Segment Open
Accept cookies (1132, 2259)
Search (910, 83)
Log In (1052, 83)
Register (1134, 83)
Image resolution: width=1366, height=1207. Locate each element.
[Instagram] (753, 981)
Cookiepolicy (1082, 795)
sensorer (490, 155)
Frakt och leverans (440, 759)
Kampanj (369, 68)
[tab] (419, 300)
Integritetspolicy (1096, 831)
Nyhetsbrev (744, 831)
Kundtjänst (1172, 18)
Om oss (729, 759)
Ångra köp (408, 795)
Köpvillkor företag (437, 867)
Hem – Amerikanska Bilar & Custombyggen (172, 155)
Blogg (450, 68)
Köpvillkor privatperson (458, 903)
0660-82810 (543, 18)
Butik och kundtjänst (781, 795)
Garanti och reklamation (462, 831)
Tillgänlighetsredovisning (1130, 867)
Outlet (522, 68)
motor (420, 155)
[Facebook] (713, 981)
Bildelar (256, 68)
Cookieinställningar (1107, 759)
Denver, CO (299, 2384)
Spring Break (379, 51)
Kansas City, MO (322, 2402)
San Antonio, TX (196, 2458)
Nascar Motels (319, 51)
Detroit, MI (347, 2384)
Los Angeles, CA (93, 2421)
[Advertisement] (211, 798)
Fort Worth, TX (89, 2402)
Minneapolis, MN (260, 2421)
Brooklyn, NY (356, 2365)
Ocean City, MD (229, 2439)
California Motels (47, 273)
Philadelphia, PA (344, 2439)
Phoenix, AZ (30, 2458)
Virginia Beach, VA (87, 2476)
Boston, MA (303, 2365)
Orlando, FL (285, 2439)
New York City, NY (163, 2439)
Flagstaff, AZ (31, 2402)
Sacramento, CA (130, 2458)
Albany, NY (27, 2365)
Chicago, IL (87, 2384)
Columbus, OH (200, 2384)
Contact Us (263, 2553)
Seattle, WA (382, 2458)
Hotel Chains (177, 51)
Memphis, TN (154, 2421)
Segment Closed
**HOW TO COMPLETE THIS TASK**
Your task is to set down all of the entries exactly as they appear.

**PROBLEM SOLUTION**
Accept cookies (1132, 2259)
Search (910, 83)
Log In (1052, 83)
Register (1134, 83)
Image resolution: width=1366, height=1207. Locate each element.
[Instagram] (753, 981)
Cookiepolicy (1082, 795)
sensorer (490, 155)
Frakt och leverans (440, 759)
Kampanj (369, 68)
[tab] (419, 300)
Integritetspolicy (1096, 831)
Nyhetsbrev (744, 831)
Kundtjänst (1172, 18)
Om oss (729, 759)
Ångra köp (408, 795)
Köpvillkor företag (437, 867)
Hem – Amerikanska Bilar & Custombyggen (172, 155)
Blogg (450, 68)
Köpvillkor privatperson (458, 903)
0660-82810 (543, 18)
Butik och kundtjänst (781, 795)
Garanti och reklamation (462, 831)
Tillgänlighetsredovisning (1130, 867)
Outlet (522, 68)
motor (420, 155)
[Facebook] (713, 981)
Bildelar (256, 68)
Cookieinställningar (1107, 759)
Denver, CO (299, 2384)
Spring Break (379, 51)
Kansas City, MO (322, 2402)
San Antonio, TX (196, 2458)
Nascar Motels (319, 51)
Detroit, MI (347, 2384)
Los Angeles, CA (93, 2421)
[Advertisement] (211, 798)
Fort Worth, TX (89, 2402)
Minneapolis, MN (260, 2421)
Brooklyn, NY (356, 2365)
Ocean City, MD (229, 2439)
California Motels (47, 273)
Philadelphia, PA (344, 2439)
Phoenix, AZ (30, 2458)
Virginia Beach, VA (87, 2476)
Boston, MA (303, 2365)
Orlando, FL (285, 2439)
New York City, NY (163, 2439)
Flagstaff, AZ (31, 2402)
Sacramento, CA (130, 2458)
Albany, NY (27, 2365)
Chicago, IL (87, 2384)
Columbus, OH (200, 2384)
Contact Us (263, 2553)
Seattle, WA (382, 2458)
Hotel Chains (177, 51)
Memphis, TN (154, 2421)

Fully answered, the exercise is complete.